Records shown:
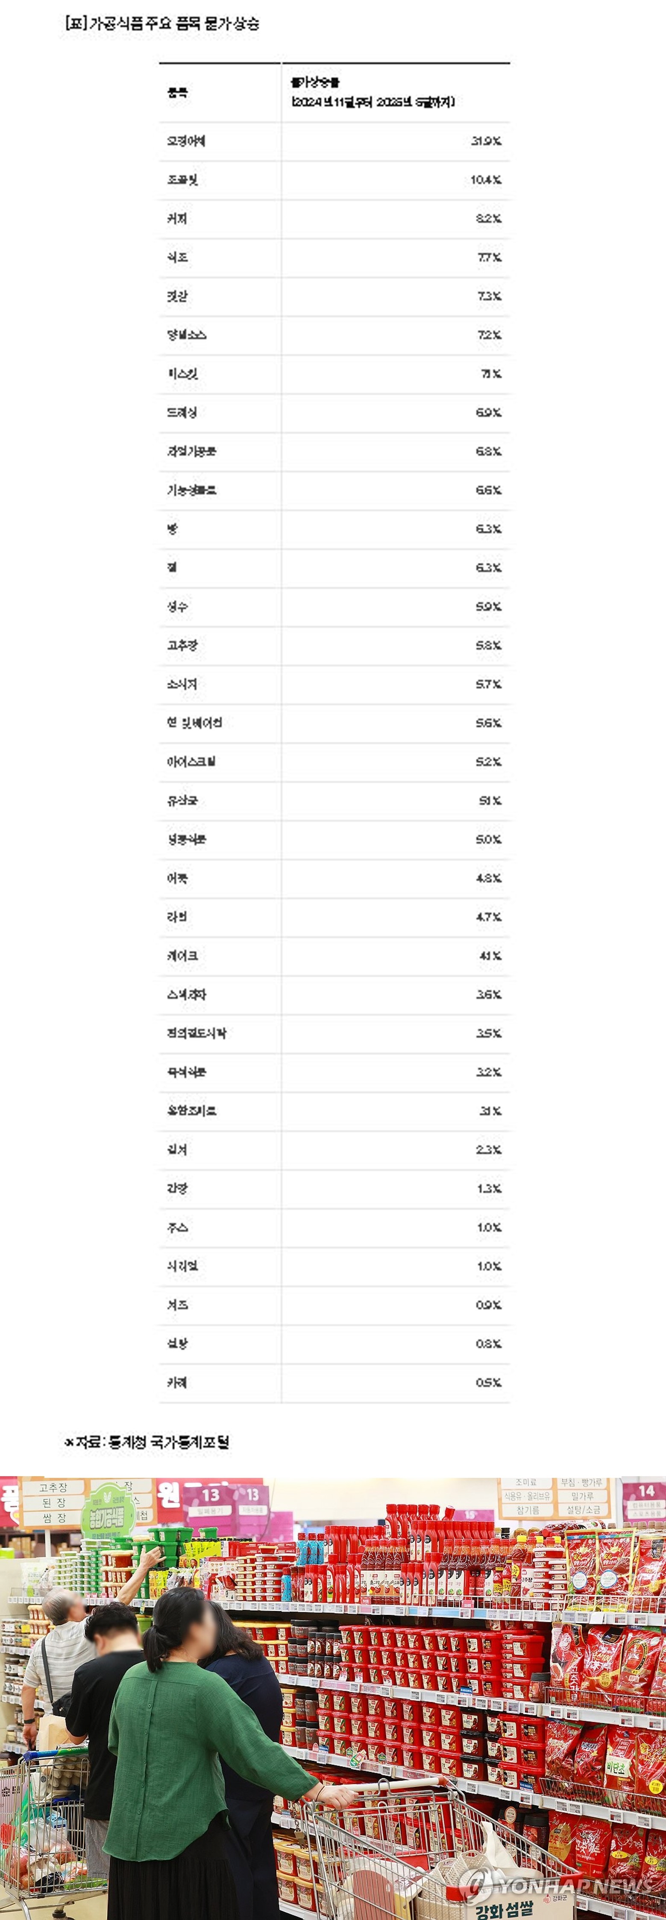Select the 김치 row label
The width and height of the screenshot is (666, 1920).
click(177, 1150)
---
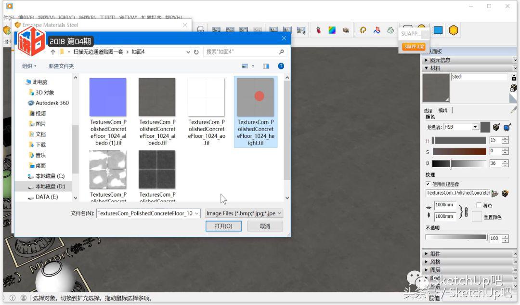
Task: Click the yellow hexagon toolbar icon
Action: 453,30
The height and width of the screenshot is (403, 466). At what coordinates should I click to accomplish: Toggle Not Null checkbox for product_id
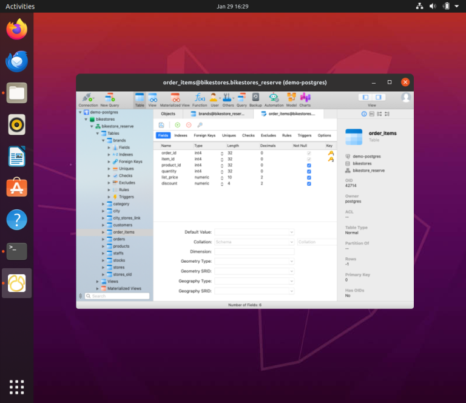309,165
---
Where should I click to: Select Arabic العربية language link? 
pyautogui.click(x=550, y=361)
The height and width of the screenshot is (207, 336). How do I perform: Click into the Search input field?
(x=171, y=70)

The problem: Rewrite the material from the line with "Select the 김치 row label" up to and including the line with "click(177, 1150)", replacing "row label" with "row header" and leaving everything else unchanged. Give only those lines, and leave out the pictures.

Full response:
Select the 김치 row header
The width and height of the screenshot is (666, 1920).
click(177, 1150)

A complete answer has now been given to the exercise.